The multiple play method is correct because the tasks would not be executed
for every host in the host loop.

Pause is a bit of an exception.

(Sidenote, it appears Adam is replying to another question above I think?)



On Wed, May 14, 2014 at 5:21 PM, Adam Heath <[email protected]> wrote:

> By default, ansible looks for tasks in $PWD.  tasks are sent to the remote
> host, and don't run local.
>
> If you create ansible.cfg in $PWD, and override defaults.library, then you
> can have local modules; these run on the local machine.
>
> The following works when ansible is installed thru a package manager(I use
> debian):
>
> cat $work_tree/ansible.cfg
> ==
> [defaults]
>
> library = /home/adam/code/$shared_ansible_repo/library:/usr/share/ansible
> roles_path = /home/adam/code/$shared_ansible_repo/roles
> ==
>
>
>
> On 05/14/2014 04:07 PM, Michael Peters wrote:
>
>> I feel like I'm missing something, but I couldn't find it in the
>> documentation.
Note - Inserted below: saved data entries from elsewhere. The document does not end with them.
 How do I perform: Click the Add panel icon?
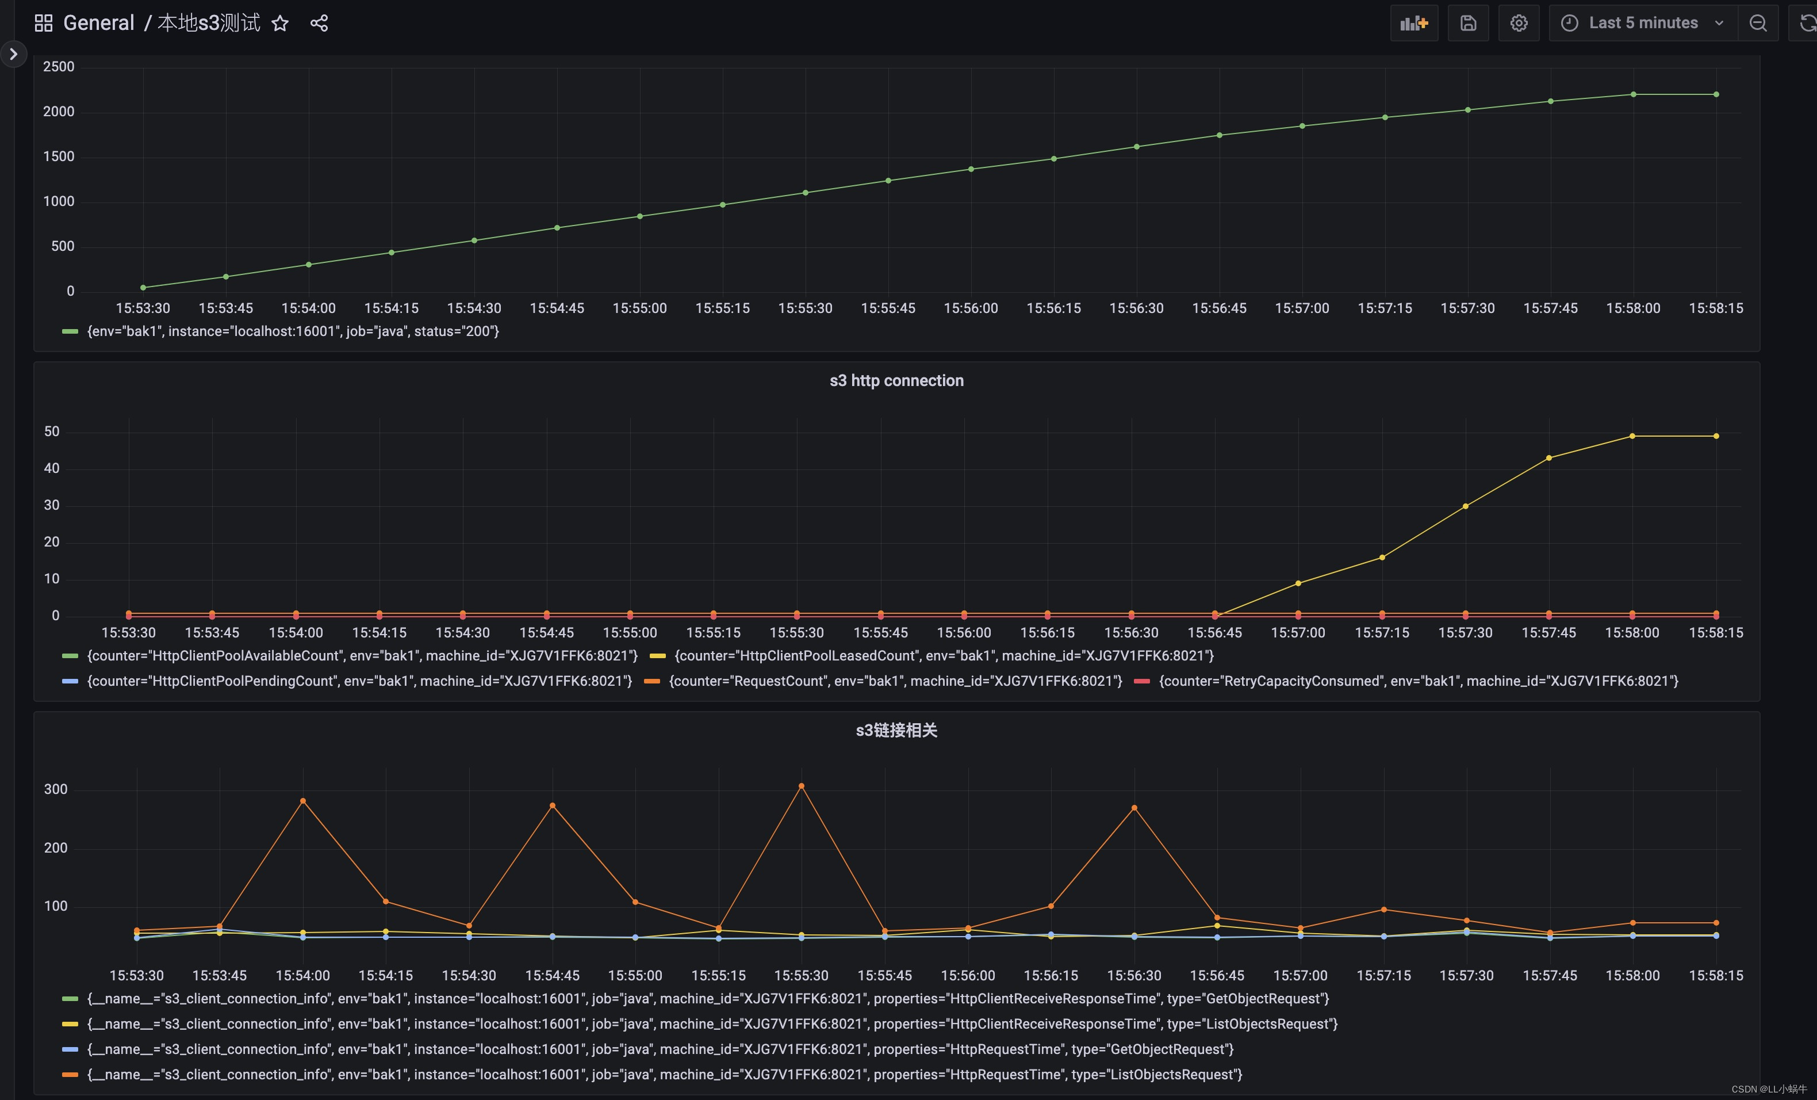[1414, 24]
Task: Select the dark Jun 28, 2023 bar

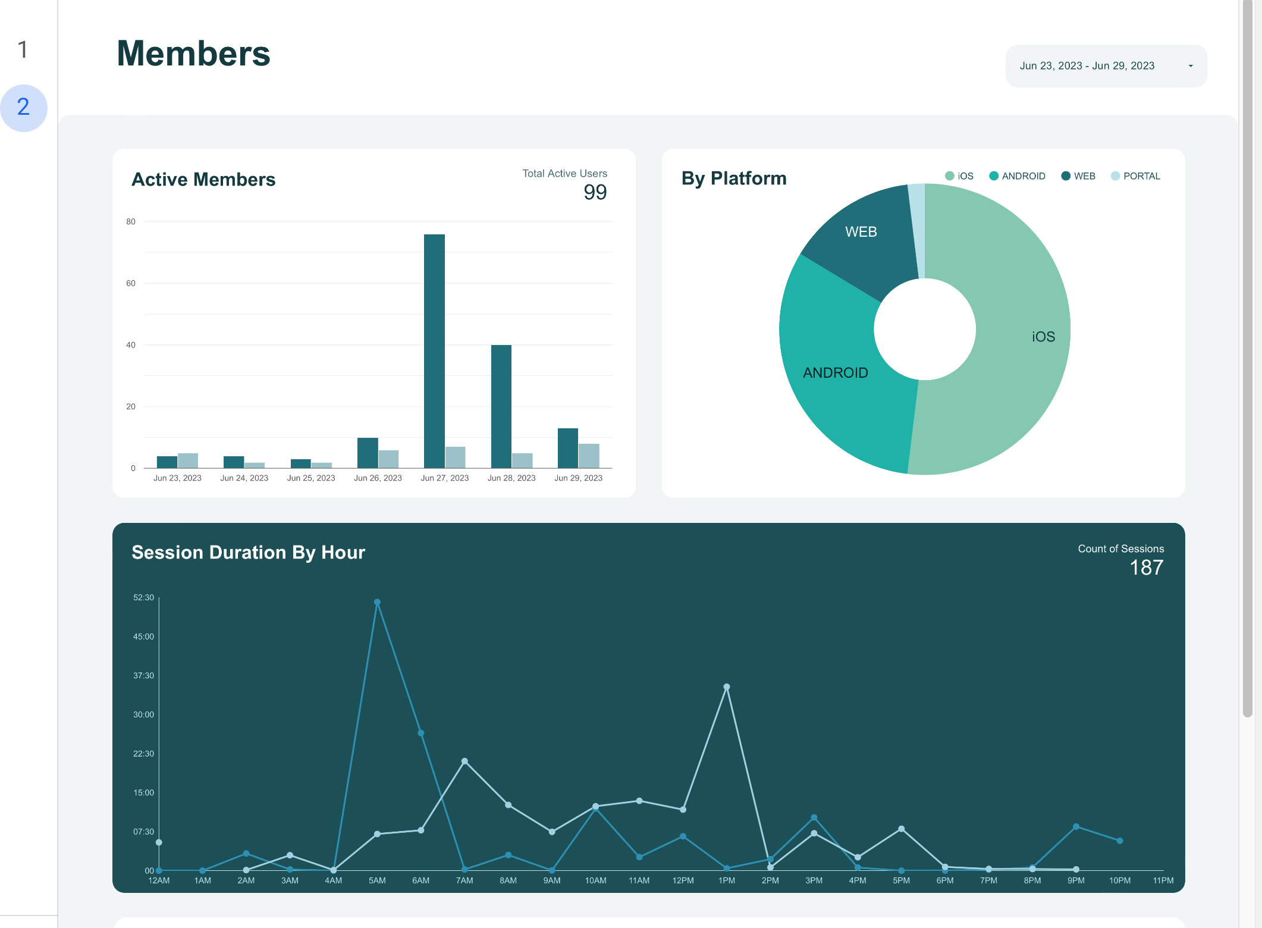Action: (501, 406)
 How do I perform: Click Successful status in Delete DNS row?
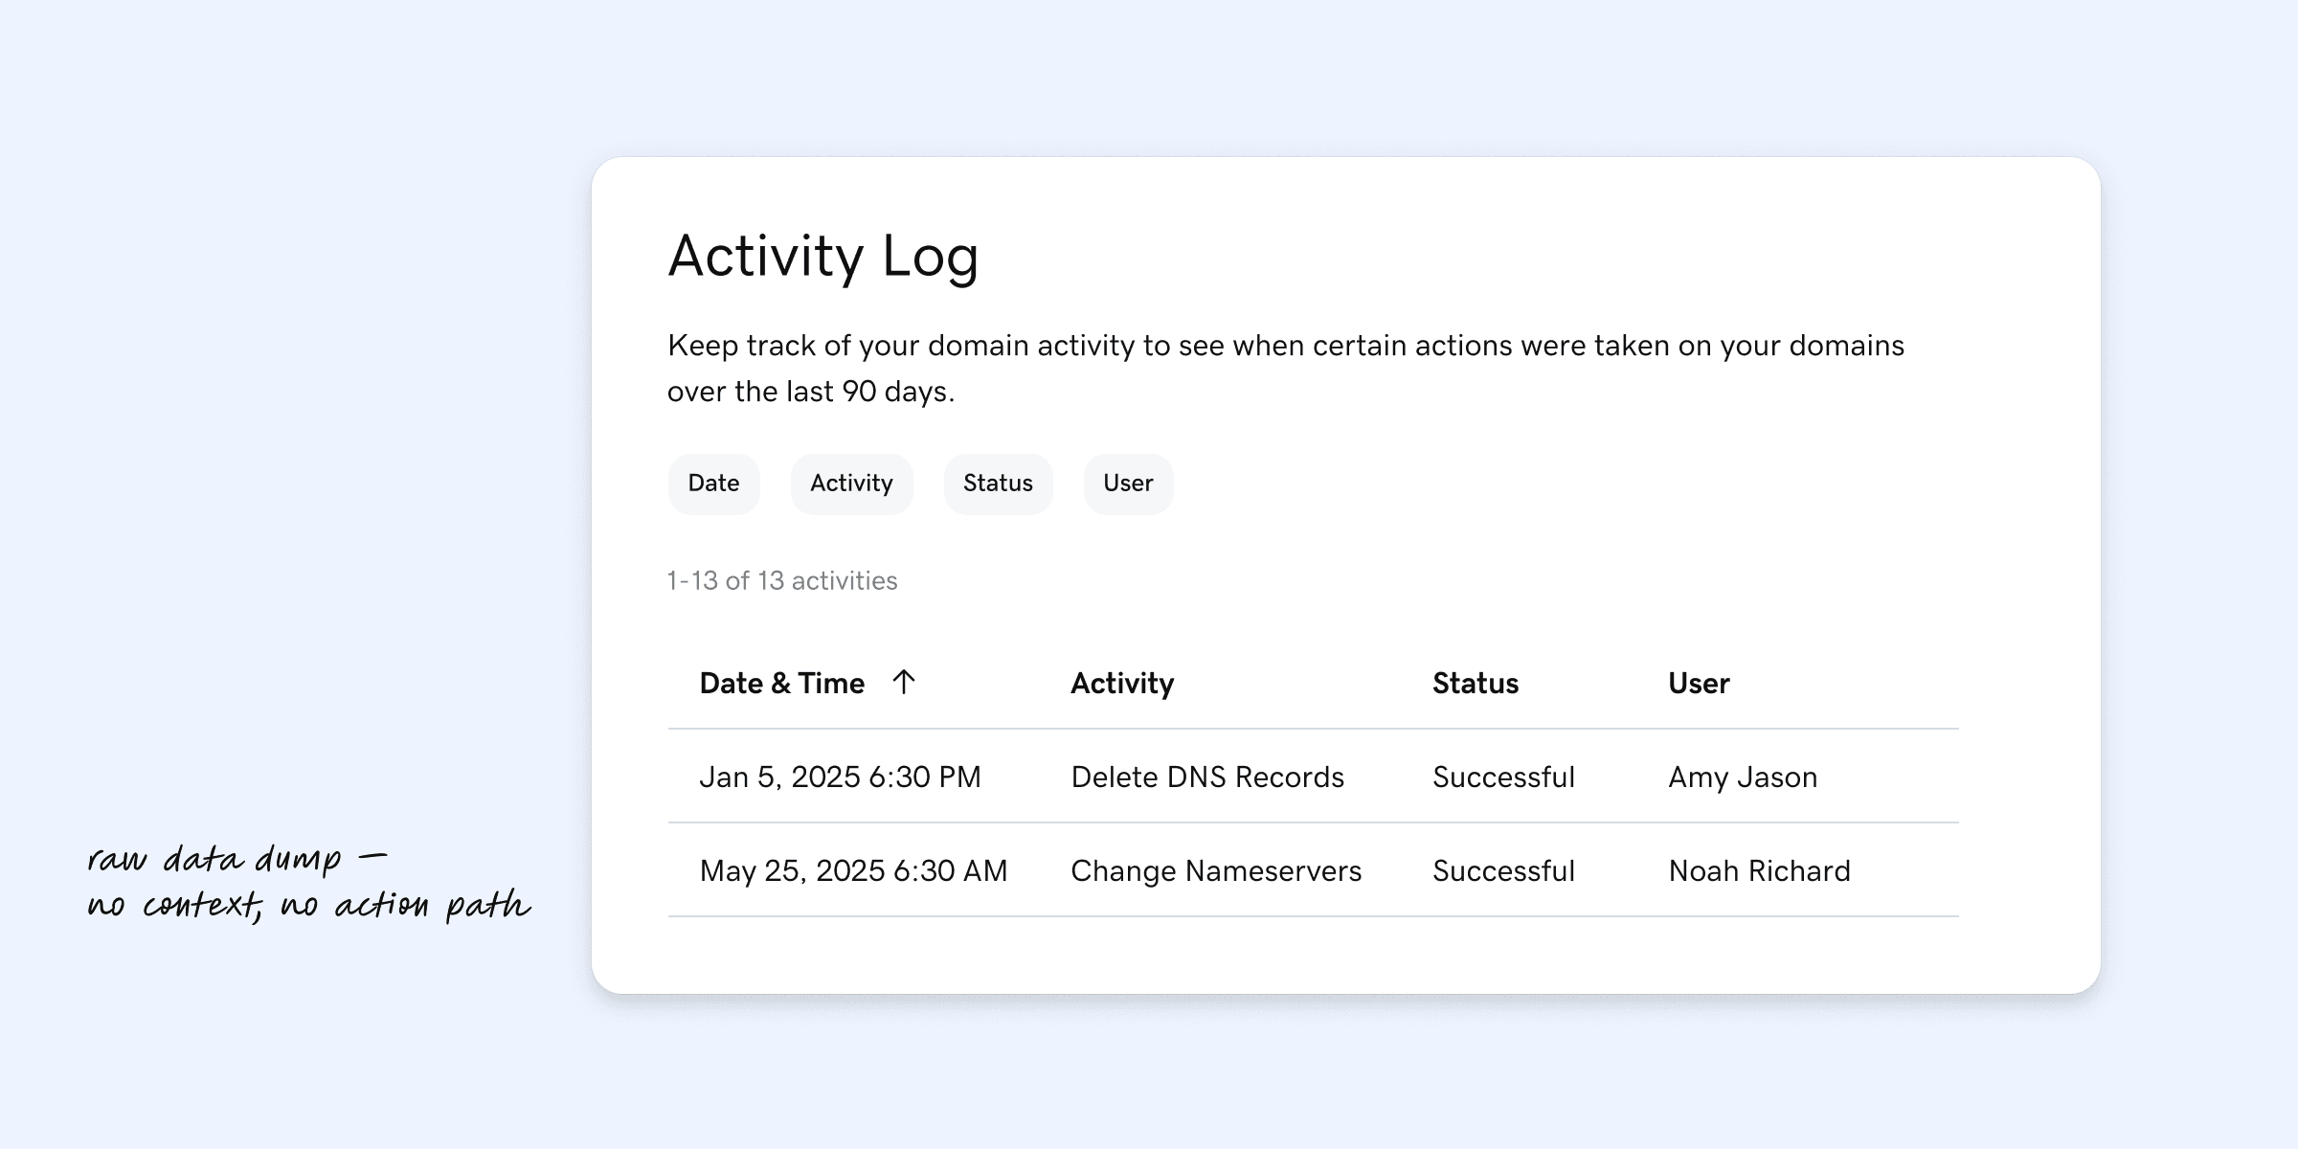pyautogui.click(x=1503, y=777)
Please feel free to RTFM me.
>>
>> I was just playing around with the pause module in a playbook and
>> noticed that it only ran on a single host no matter how many hosts
>> were being executed in the play. That makes sense because pausing on
>> multiple machines would just be silly.
>>
>> The real question is how do I do that explicitly in my own tasks? I
>> have a lot of places in playbooks where I have data that needs to be
>> inserted on some centralized storage (like a database or files on an
>> NFS server, etc). At best this data is pointless to insert/update
>> multiple times. And most of the time it's difficult to make sure it's
>> done in a idempotent way (think ALTER statements in SQL migrations).
>>
>> Currently I deal with this by breaking up my playbook into multiple
>> plays where most of the tasks are in parallel, then another play is
>> done in serial with just 1 host at a time with some pre-condition
>> checks to see if it needs to be run and skipping it when it doesn't.
>> This has the effect of the first host through the serial section does
>> the work and every other host gets a turn to waste cycles checking
>> that it actually happened. Then after the "critical section" is done
>> the rest of the tasks are done in a parallel play.
>>
>> If I could just explicitly label a task as "just run this on the first
>> server in the group" like the pause module does I'd be really happy.